Stored records |
..........
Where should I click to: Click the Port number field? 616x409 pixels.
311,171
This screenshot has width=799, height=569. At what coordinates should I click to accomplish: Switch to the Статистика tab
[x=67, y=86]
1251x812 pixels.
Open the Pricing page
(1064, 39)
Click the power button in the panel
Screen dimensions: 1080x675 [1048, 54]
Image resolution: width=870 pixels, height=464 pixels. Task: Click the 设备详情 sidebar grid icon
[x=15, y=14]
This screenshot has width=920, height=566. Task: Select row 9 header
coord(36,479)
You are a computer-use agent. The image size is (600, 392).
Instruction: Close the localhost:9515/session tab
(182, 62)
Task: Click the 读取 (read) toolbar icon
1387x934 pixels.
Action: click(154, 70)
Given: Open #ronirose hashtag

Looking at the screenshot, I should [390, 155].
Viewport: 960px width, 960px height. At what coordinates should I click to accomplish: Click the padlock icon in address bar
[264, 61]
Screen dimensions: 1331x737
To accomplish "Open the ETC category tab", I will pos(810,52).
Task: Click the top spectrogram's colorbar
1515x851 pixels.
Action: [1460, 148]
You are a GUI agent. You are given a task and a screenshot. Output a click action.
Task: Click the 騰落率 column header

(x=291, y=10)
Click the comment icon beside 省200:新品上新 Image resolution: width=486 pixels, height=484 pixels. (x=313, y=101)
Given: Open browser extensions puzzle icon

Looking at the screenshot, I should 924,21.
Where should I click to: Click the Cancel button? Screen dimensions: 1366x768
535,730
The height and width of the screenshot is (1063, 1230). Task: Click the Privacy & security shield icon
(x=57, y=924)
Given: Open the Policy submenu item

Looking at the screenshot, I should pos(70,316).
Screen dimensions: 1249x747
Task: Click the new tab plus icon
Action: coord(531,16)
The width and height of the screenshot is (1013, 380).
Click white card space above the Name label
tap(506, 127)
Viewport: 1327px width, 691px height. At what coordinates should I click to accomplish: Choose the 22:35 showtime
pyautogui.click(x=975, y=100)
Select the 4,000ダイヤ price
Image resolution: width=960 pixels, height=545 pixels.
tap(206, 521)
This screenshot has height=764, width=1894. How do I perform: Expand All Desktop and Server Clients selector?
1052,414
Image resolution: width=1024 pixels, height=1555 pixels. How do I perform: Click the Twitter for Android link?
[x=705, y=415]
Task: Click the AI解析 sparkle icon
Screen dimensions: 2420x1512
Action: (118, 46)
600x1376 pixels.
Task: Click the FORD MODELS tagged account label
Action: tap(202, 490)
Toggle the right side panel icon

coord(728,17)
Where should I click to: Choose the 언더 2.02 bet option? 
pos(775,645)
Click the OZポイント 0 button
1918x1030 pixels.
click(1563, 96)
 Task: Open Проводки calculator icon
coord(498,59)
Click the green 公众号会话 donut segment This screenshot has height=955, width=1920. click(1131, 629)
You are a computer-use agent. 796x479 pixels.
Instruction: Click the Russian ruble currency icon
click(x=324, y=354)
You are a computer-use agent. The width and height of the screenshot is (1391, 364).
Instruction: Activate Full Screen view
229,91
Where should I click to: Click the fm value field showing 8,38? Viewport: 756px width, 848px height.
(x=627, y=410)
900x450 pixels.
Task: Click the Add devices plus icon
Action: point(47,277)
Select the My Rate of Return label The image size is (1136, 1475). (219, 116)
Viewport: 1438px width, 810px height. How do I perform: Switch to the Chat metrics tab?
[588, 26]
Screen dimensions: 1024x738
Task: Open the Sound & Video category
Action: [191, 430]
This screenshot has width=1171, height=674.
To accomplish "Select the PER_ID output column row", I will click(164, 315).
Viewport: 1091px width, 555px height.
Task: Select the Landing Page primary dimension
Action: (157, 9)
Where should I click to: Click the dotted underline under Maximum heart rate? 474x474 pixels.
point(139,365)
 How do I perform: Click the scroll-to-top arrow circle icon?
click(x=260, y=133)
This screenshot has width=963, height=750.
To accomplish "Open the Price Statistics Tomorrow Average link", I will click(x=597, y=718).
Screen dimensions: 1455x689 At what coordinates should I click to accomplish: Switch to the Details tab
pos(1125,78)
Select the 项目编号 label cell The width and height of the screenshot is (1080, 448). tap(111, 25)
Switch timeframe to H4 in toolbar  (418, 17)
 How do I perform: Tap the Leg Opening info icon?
..........
DIRECTIONS FOR THIS TASK | Please copy out every line shown above, exactly.

ANSWER |
Where should I click to: Click the Port number field? 616x409 pixels.
311,171
This screenshot has width=799, height=569. At what coordinates should I click to accomplish: Switch to the Статистика tab
[x=67, y=86]
1251x812 pixels.
Open the Pricing page
(1064, 39)
Click the power button in the panel
Screen dimensions: 1080x675 [1048, 54]
Image resolution: width=870 pixels, height=464 pixels. Task: Click the 设备详情 sidebar grid icon
[x=15, y=14]
This screenshot has width=920, height=566. Task: Select row 9 header
coord(36,479)
You are a computer-use agent. The image size is (600, 392).
Instruction: Close the localhost:9515/session tab
(182, 62)
Task: Click the 读取 (read) toolbar icon
1387x934 pixels.
Action: click(154, 70)
Given: Open #ronirose hashtag

Looking at the screenshot, I should [390, 155].
Viewport: 960px width, 960px height. At what coordinates should I click to accomplish: Click the padlock icon in address bar
[264, 61]
Screen dimensions: 1331x737
To accomplish "Open the ETC category tab", I will pos(810,52).
Task: Click the top spectrogram's colorbar
1515x851 pixels.
Action: [1460, 148]
You are a GUI agent. You are given a task and a screenshot. Output a click action.
Task: Click the 騰落率 column header

(x=291, y=10)
Click the comment icon beside 省200:新品上新 Image resolution: width=486 pixels, height=484 pixels. (x=313, y=101)
Given: Open browser extensions puzzle icon

Looking at the screenshot, I should 924,21.
Where should I click to: Click the Cancel button? Screen dimensions: 1366x768
535,730
The height and width of the screenshot is (1063, 1230). Task: Click the Privacy & security shield icon
(x=57, y=924)
Given: Open the Policy submenu item

Looking at the screenshot, I should pos(70,316).
Screen dimensions: 1249x747
Task: Click the new tab plus icon
Action: coord(531,16)
The width and height of the screenshot is (1013, 380).
Click white card space above the Name label
tap(506, 127)
Viewport: 1327px width, 691px height. At what coordinates should I click to accomplish: Choose the 22:35 showtime
pyautogui.click(x=975, y=100)
Select the 4,000ダイヤ price
Image resolution: width=960 pixels, height=545 pixels.
tap(206, 521)
This screenshot has height=764, width=1894. How do I perform: Expand All Desktop and Server Clients selector?
1052,414
Image resolution: width=1024 pixels, height=1555 pixels. How do I perform: Click the Twitter for Android link?
[x=705, y=415]
Task: Click the AI解析 sparkle icon
Screen dimensions: 2420x1512
Action: (118, 46)
600x1376 pixels.
Task: Click the FORD MODELS tagged account label
Action: tap(202, 490)
Toggle the right side panel icon

coord(728,17)
Where should I click to: Choose the 언더 2.02 bet option? 
pos(775,645)
Click the OZポイント 0 button
1918x1030 pixels.
click(1563, 96)
 Task: Open Проводки calculator icon
coord(498,59)
Click the green 公众号会话 donut segment This screenshot has height=955, width=1920. click(1131, 629)
You are a computer-use agent. 796x479 pixels.
Instruction: Click the Russian ruble currency icon
click(x=324, y=354)
You are a computer-use agent. The width and height of the screenshot is (1391, 364).
Instruction: Activate Full Screen view
229,91
Where should I click to: Click the fm value field showing 8,38? Viewport: 756px width, 848px height.
(x=627, y=410)
900x450 pixels.
Task: Click the Add devices plus icon
Action: point(47,277)
Select the My Rate of Return label The image size is (1136, 1475). (219, 116)
Viewport: 1438px width, 810px height. How do I perform: Switch to the Chat metrics tab?
[588, 26]
Screen dimensions: 1024x738
Task: Open the Sound & Video category
Action: [191, 430]
This screenshot has width=1171, height=674.
To accomplish "Select the PER_ID output column row", I will click(164, 315).
Viewport: 1091px width, 555px height.
Task: Select the Landing Page primary dimension
Action: (157, 9)
Where should I click to: Click the dotted underline under Maximum heart rate? 474x474 pixels.
point(139,365)
 How do I perform: Click the scroll-to-top arrow circle icon?
click(x=260, y=133)
This screenshot has width=963, height=750.
To accomplish "Open the Price Statistics Tomorrow Average link", I will click(x=597, y=718).
Screen dimensions: 1455x689 At what coordinates should I click to accomplish: Switch to the Details tab
pos(1125,78)
Select the 项目编号 label cell The width and height of the screenshot is (1080, 448). tap(111, 25)
Switch timeframe to H4 in toolbar  (418, 17)
 How do I perform: Tap the Leg Opening info icon?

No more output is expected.